Clinical and genomic safety of treatment with Ginkgo biloba L. leaf extract (IDN 5933/Ginkgoselect®Plus) in elderly: a randomised placebo-controlled clinical trial [GiBiEx]

Stefano Bonassi, Giulia Prinzi, Palma Lamonaca, Patrizia Russo, Irene Paximadas, Giuseppe Rasoni, Raffaella Rossi, Marzia Ruggi, Salvatore Malandrino, Maria Sánchez-Flores, Vanessa Valdiglesias, Barbara Benassi, Francesca Pacchierotti, Paola Villani, Martina Panatta, Eugenia Cordelli, Stefano Bonassi, Giulia Prinzi, Palma Lamonaca, Patrizia Russo, Irene Paximadas, Giuseppe Rasoni, Raffaella Rossi, Marzia Ruggi, Salvatore Malandrino, Maria Sánchez-Flores, Vanessa Valdiglesias, Barbara Benassi, Francesca Pacchierotti, Paola Villani, Martina Panatta, Eugenia Cordelli

Abstract

Background: Numerous health benefits have been attributed to the Ginkgo biloba leaf extract (GBLE), one of the most extensively used phytopharmaceutical drugs worldwide. Recently, concerns of the safety of the extract have been raised after a report from US National Toxicology Program (NTP) claimed high doses of GBLE increased liver and thyroid cancer incidence in mice and rats.

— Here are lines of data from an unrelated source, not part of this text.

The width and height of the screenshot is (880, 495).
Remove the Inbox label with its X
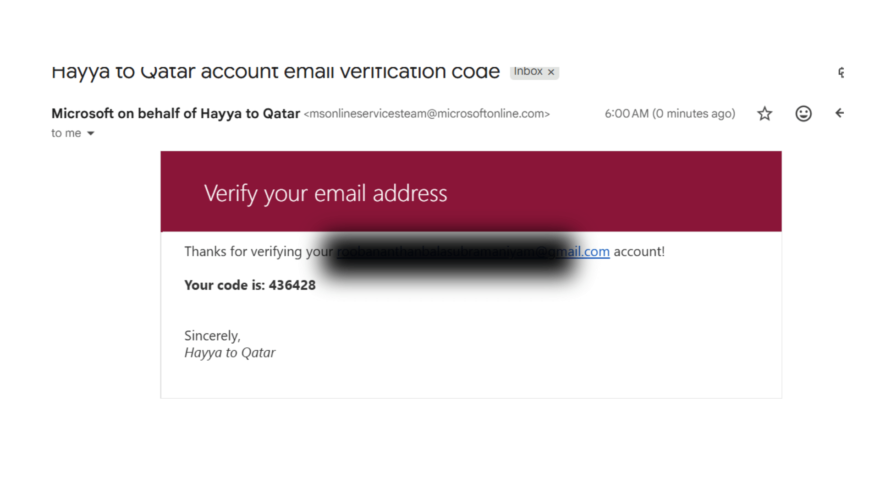[x=551, y=72]
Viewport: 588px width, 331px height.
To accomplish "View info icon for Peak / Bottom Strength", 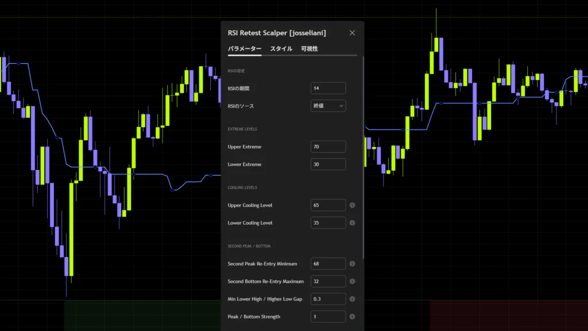I will point(352,317).
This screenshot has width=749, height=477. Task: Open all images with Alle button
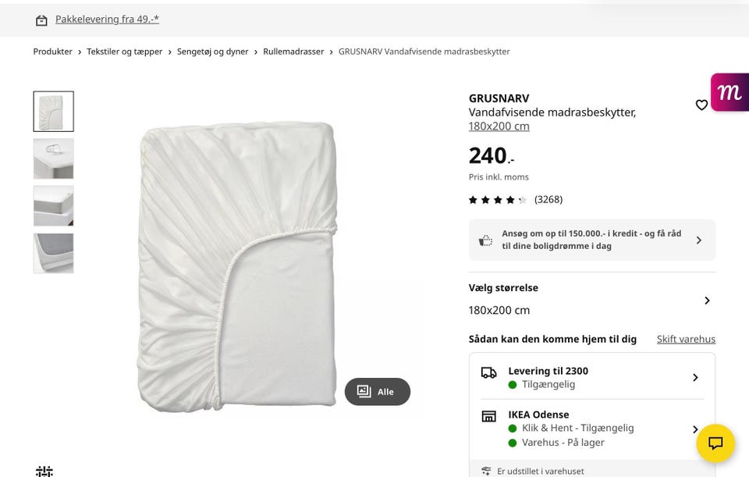(x=378, y=392)

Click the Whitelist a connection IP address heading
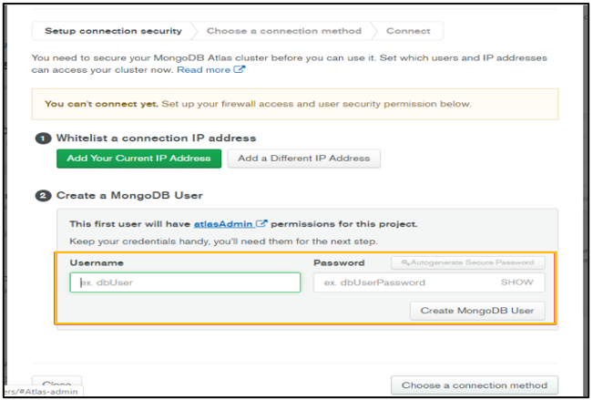(x=156, y=138)
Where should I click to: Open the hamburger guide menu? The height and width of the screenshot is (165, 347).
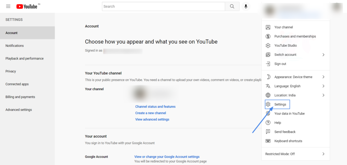[x=8, y=6]
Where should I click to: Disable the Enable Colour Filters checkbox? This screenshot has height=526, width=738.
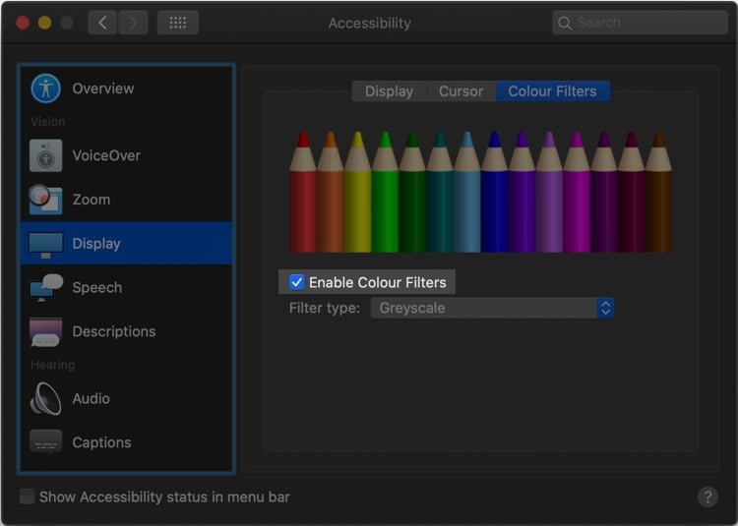pos(296,282)
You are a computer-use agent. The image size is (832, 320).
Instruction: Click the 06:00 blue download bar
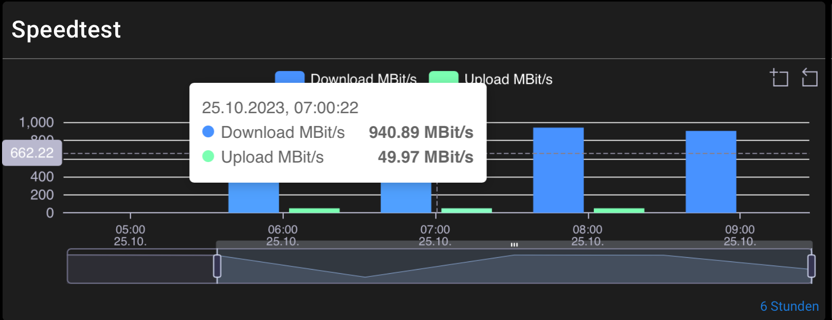(x=254, y=197)
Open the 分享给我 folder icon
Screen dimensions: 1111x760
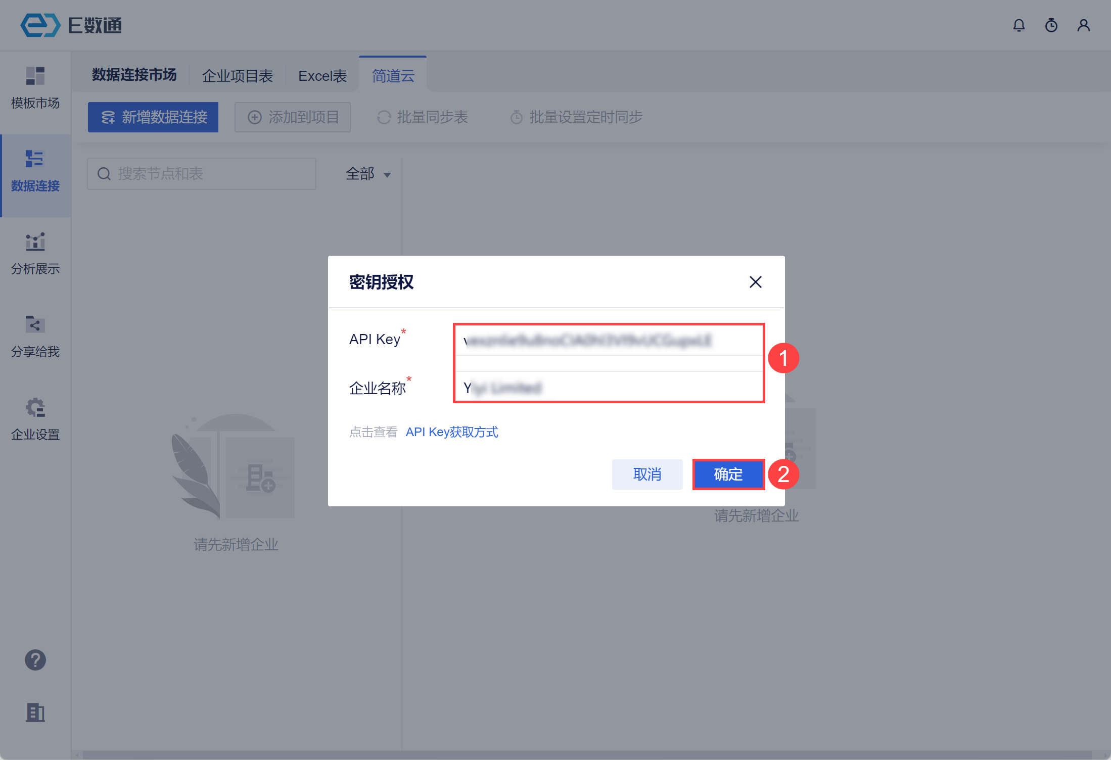click(35, 325)
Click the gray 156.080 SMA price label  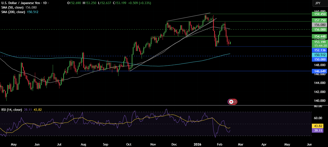[x=319, y=25]
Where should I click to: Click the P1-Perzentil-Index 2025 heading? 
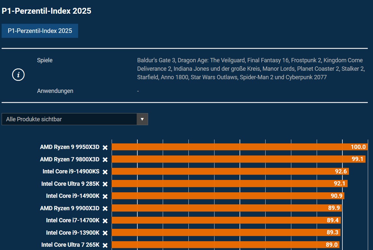point(46,11)
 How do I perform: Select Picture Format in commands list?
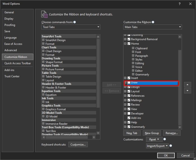[x=55, y=69]
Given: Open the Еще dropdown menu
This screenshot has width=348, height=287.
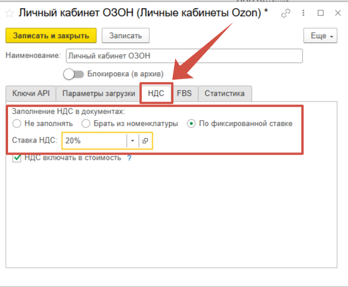Looking at the screenshot, I should point(320,36).
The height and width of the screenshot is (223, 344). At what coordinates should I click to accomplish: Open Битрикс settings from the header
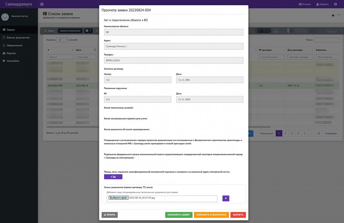305,4
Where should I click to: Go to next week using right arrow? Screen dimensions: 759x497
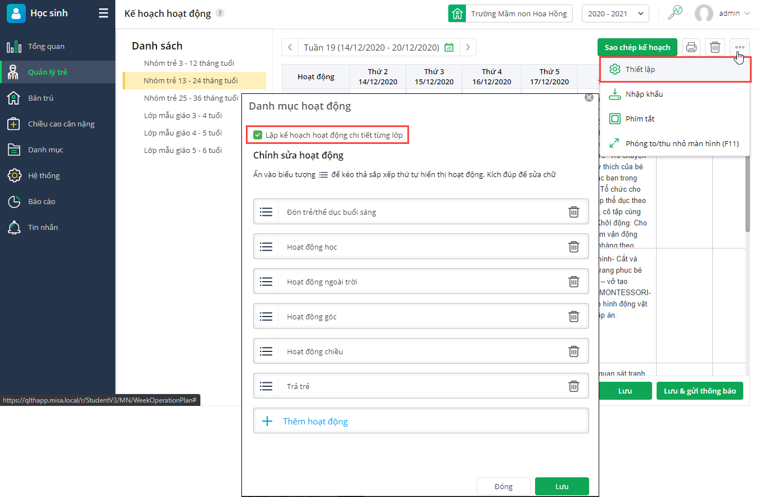point(468,47)
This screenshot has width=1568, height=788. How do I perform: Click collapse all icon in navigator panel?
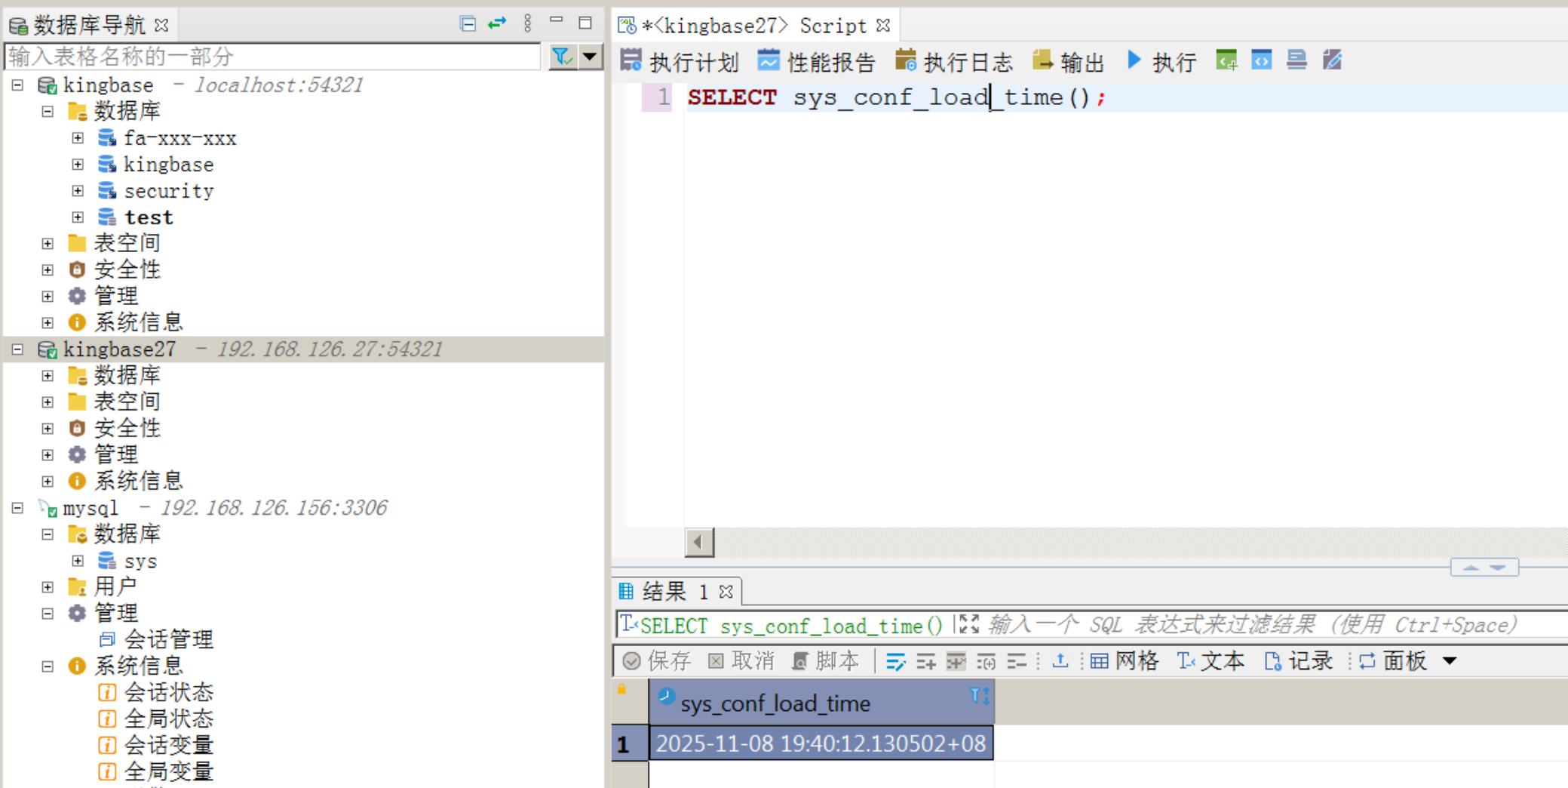(468, 23)
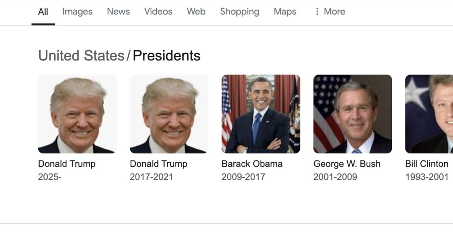Switch to the Web tab

tap(196, 12)

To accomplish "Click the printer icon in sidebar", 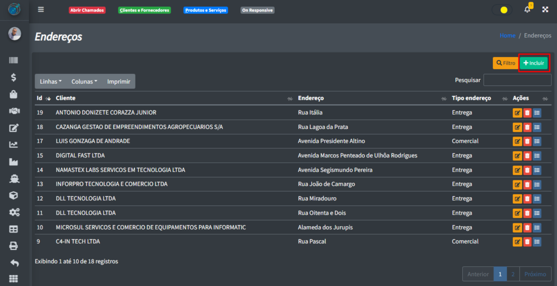I will point(14,246).

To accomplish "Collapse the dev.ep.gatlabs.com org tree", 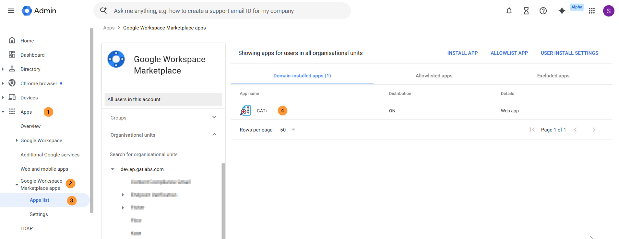I will pos(113,169).
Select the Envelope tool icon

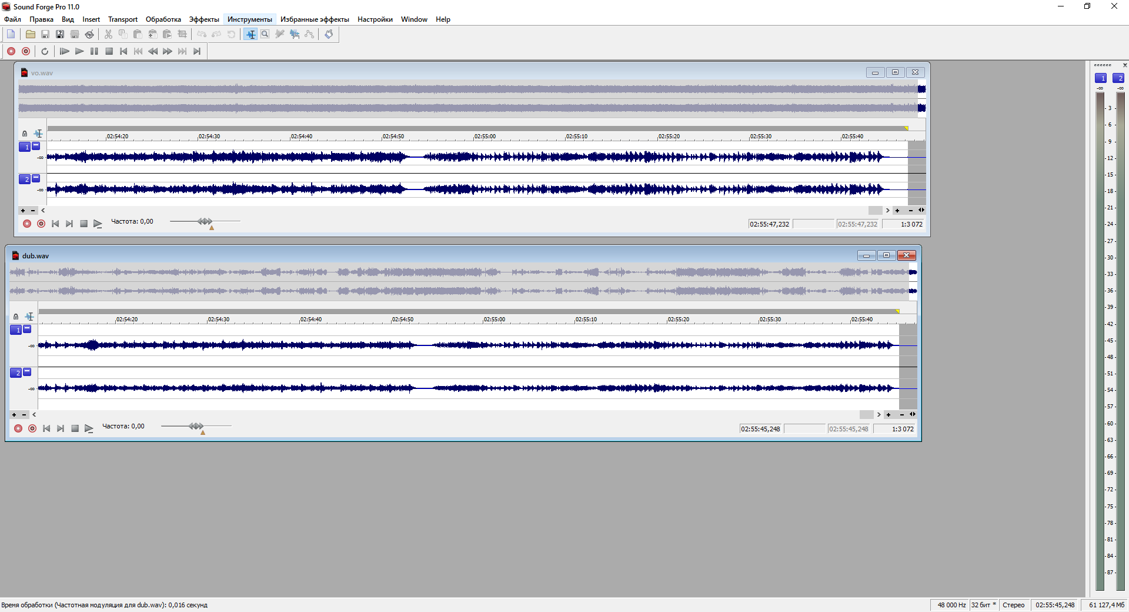point(309,34)
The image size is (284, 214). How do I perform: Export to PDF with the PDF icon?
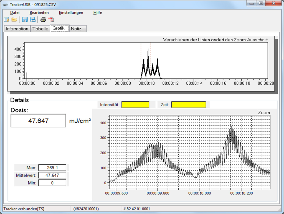(51, 19)
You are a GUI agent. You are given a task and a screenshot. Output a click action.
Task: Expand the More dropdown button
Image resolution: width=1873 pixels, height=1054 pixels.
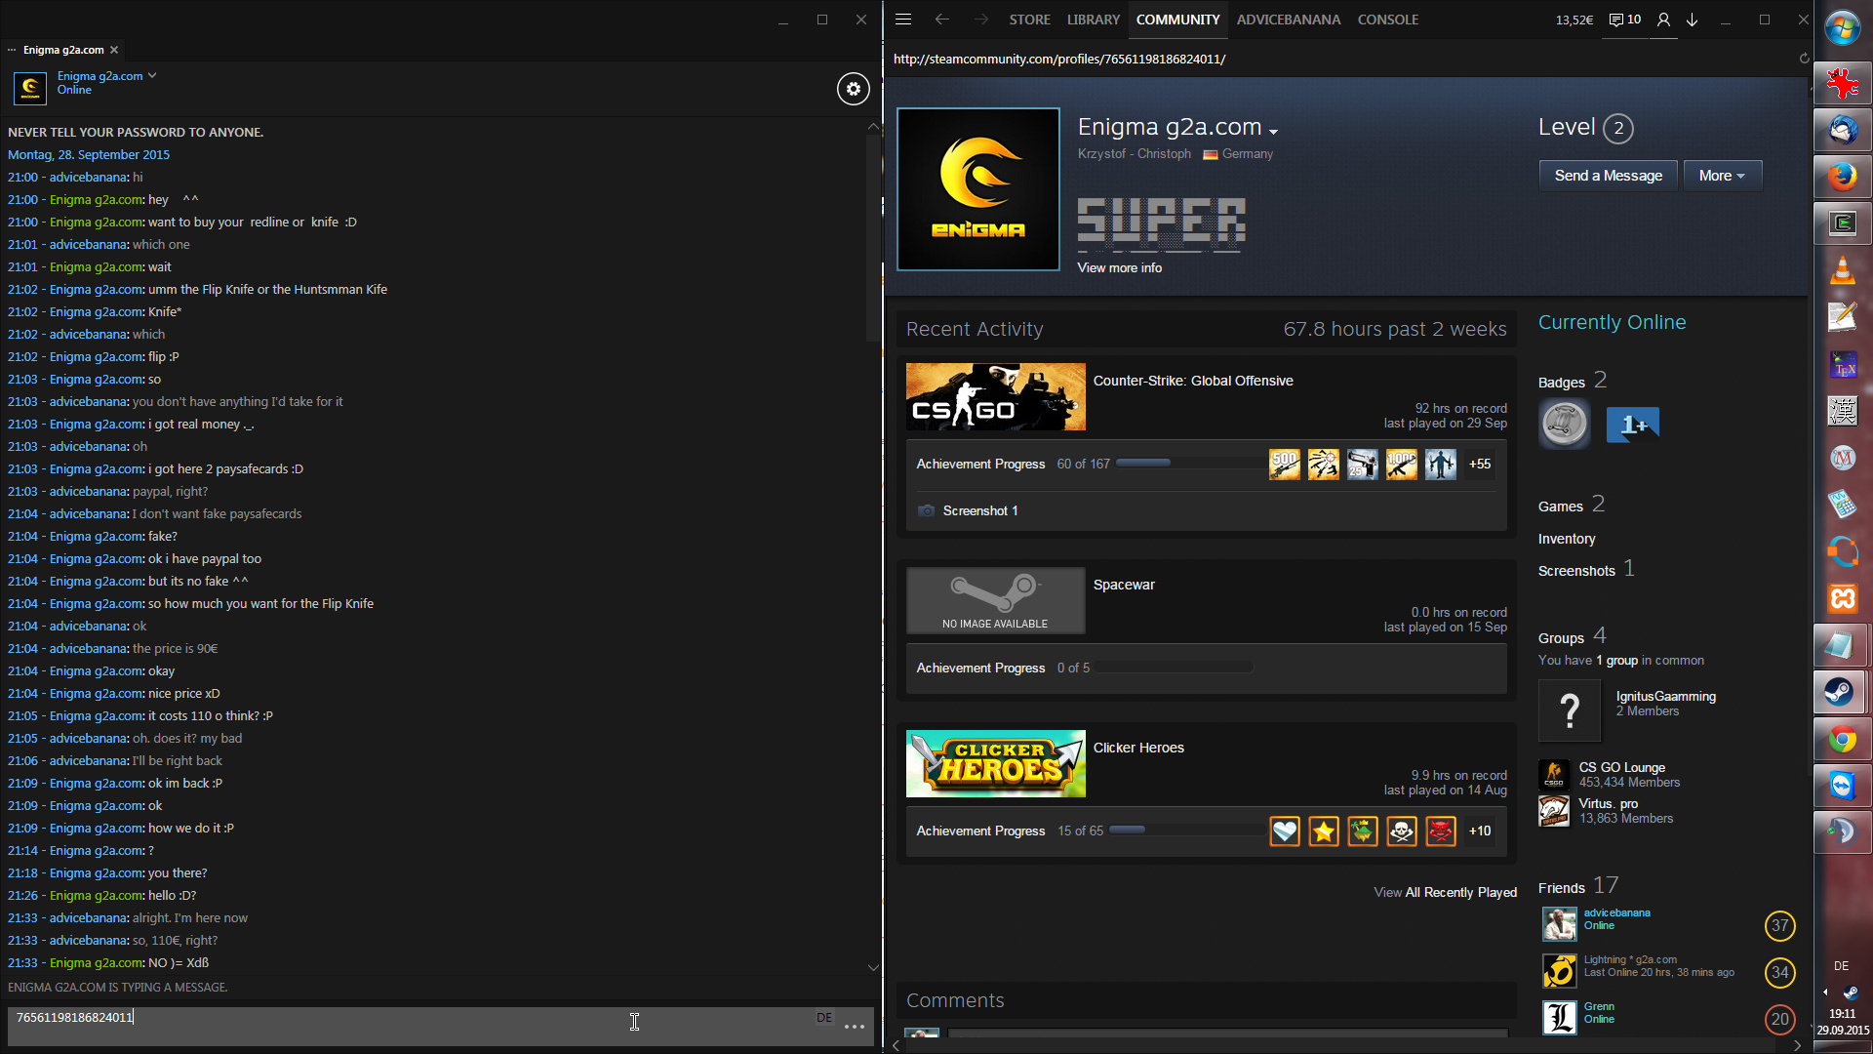(1722, 176)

A safety study has been designed to assess, in a population of elderly residents in nursing homes, clinical and genomic risks associated to GBLE treatment.

Methods: GiBiEx is a multicentre randomized clinical trial, placebo controlled, double blinded, which compared subjects randomized to twice-daily doses of either 120-mg of IDN 5933 (also known as Ginkgoselect®Plus) or to placebo for a 6-months period. IDN 5933 is extracted from dried leaves and contains 24.3% flavone glycosides and 6.1% of terpene lactones (2.9% bilobalide, 1.38% ginkgolide A, 0.66% ginkgolide B, 1.12% ginkgolide C) as determined by HPLC. The study was completed by 47 subjects, 20 in the placebo group and 27 in the treatment group. Clinical (adverse clinical effect and liver injury) and genomic (micronucleus frequency, comet assay, c-myc, p53, and ctnnb1 expression profile in lymphocytes) endpoints were assessed at the start and at the end of the study.

Results: No adverse clinical effects or increase of liver injury markers were reported in the treatment group. The frequency of micronuclei [Mean Ratio (MR) = 1.01, 95% Confidence Intervals (95% CI) 0.86-1.18), and DNA breaks (comet assay) (MR = 0.91; 95% CI 0.58-1.43), did not differ in the two study groups. No significant difference was found in the expression profile of the three genes investigated.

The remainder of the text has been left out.